## Set task:
Copy everything from the line containing "Refresh the sensor with the refresh icon" down to the end of the records, swapping "sensor" for "camera" and leaving everything else as it is. Omit the pictures from your answer.
______
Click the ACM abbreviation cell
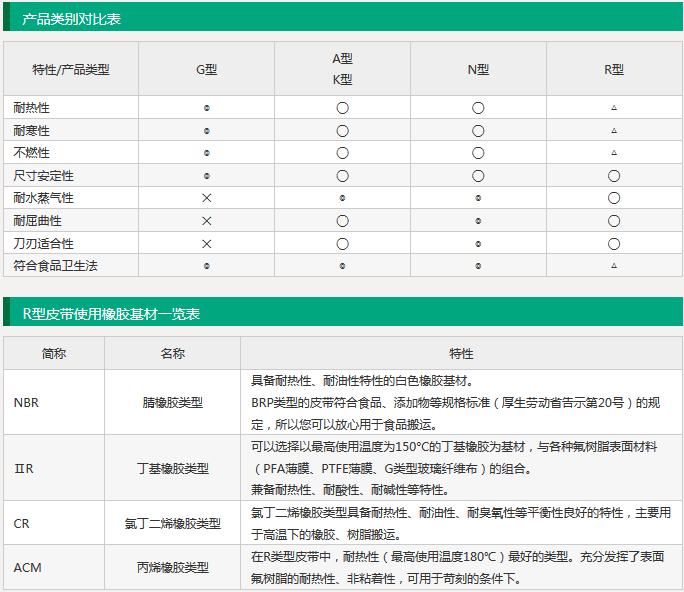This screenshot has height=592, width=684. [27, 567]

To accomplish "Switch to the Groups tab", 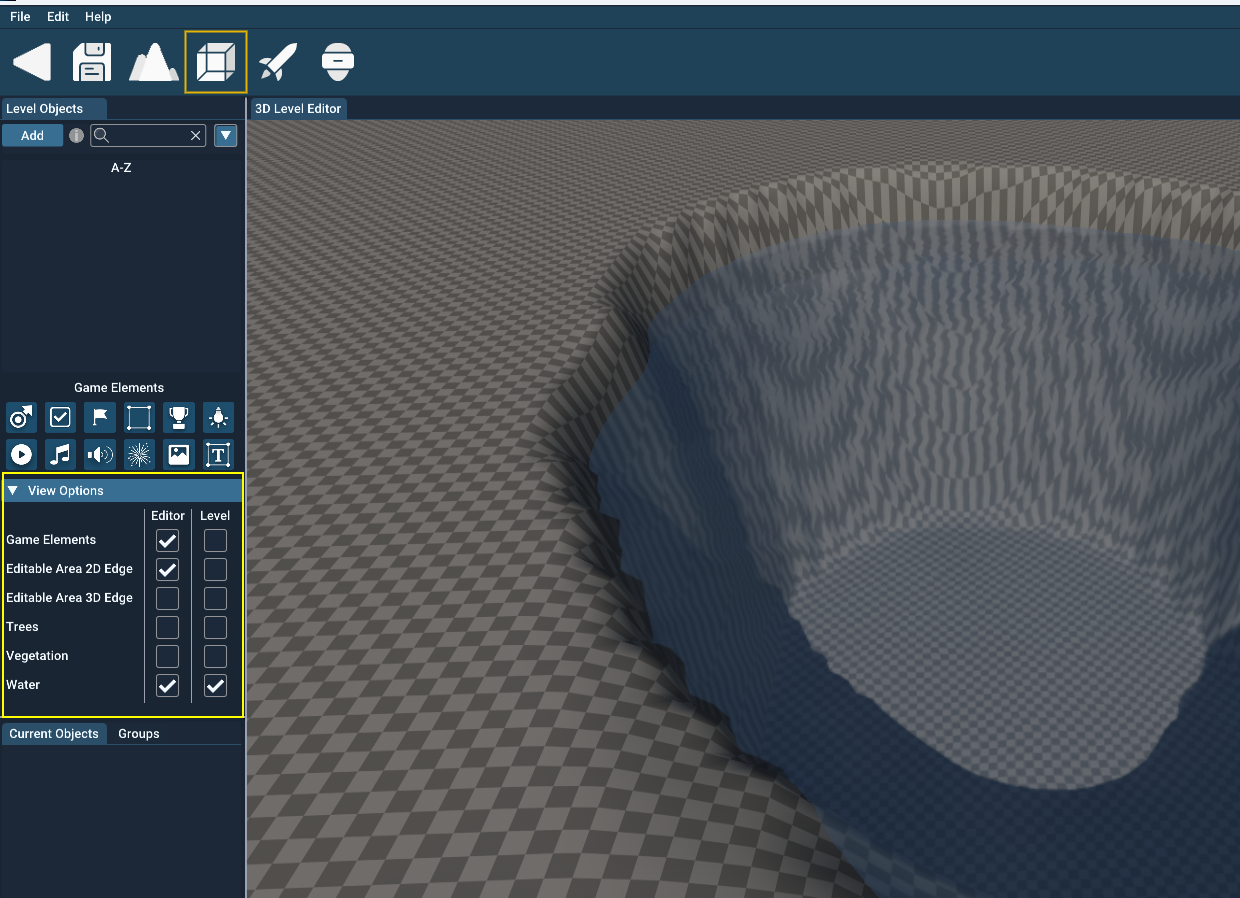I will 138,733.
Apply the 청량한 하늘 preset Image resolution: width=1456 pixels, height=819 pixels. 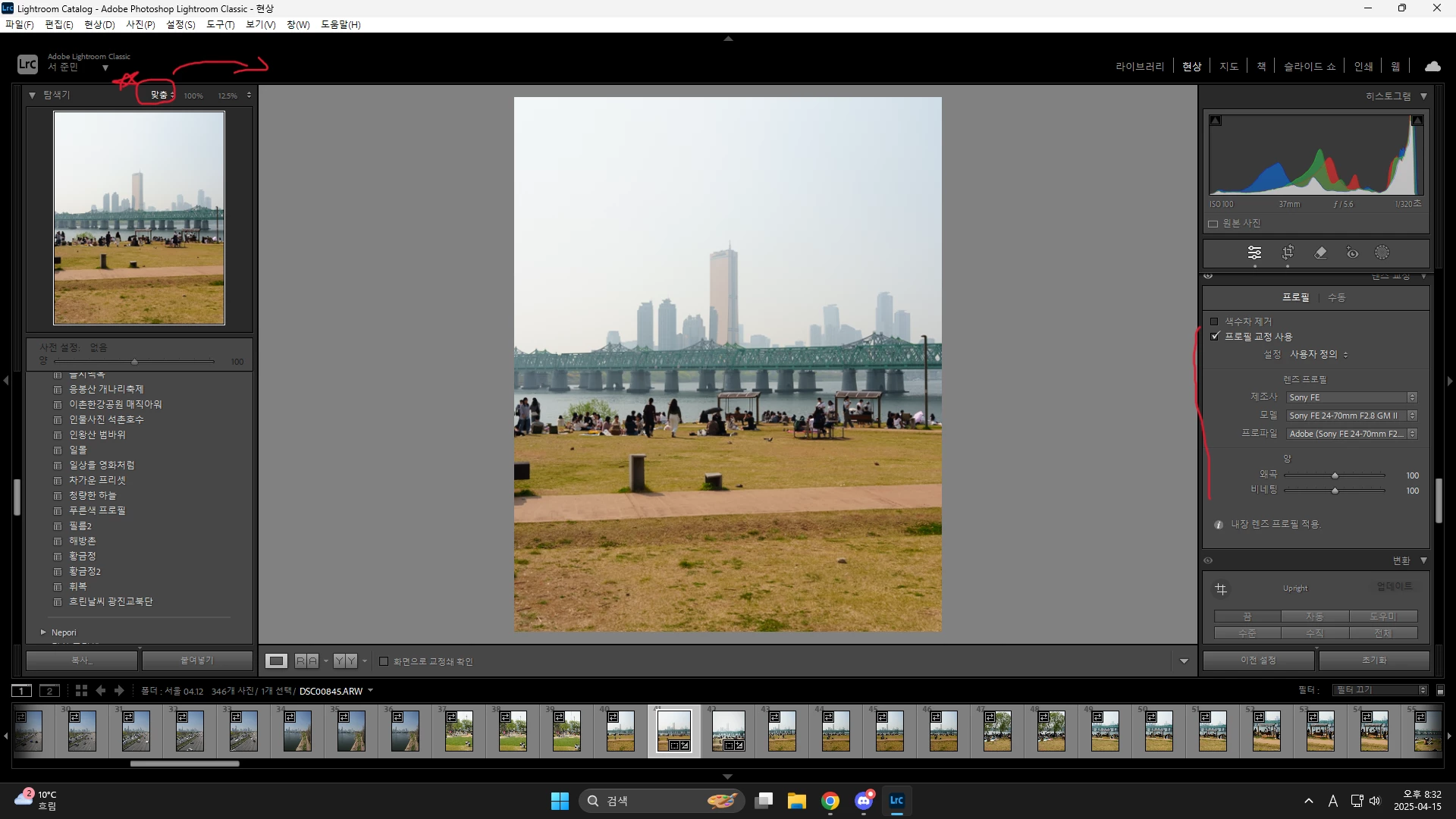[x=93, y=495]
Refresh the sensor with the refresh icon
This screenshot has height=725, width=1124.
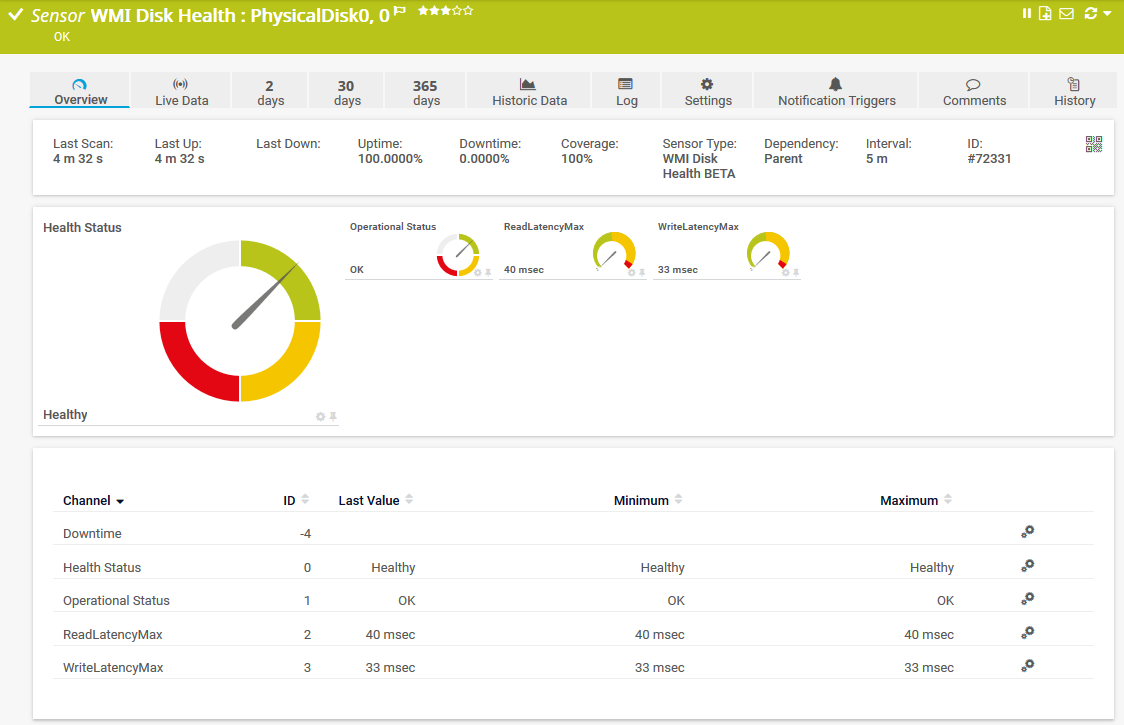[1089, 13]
______
## Solution to the exercise:
Refresh the camera with the refresh icon
This screenshot has height=725, width=1124.
[1089, 13]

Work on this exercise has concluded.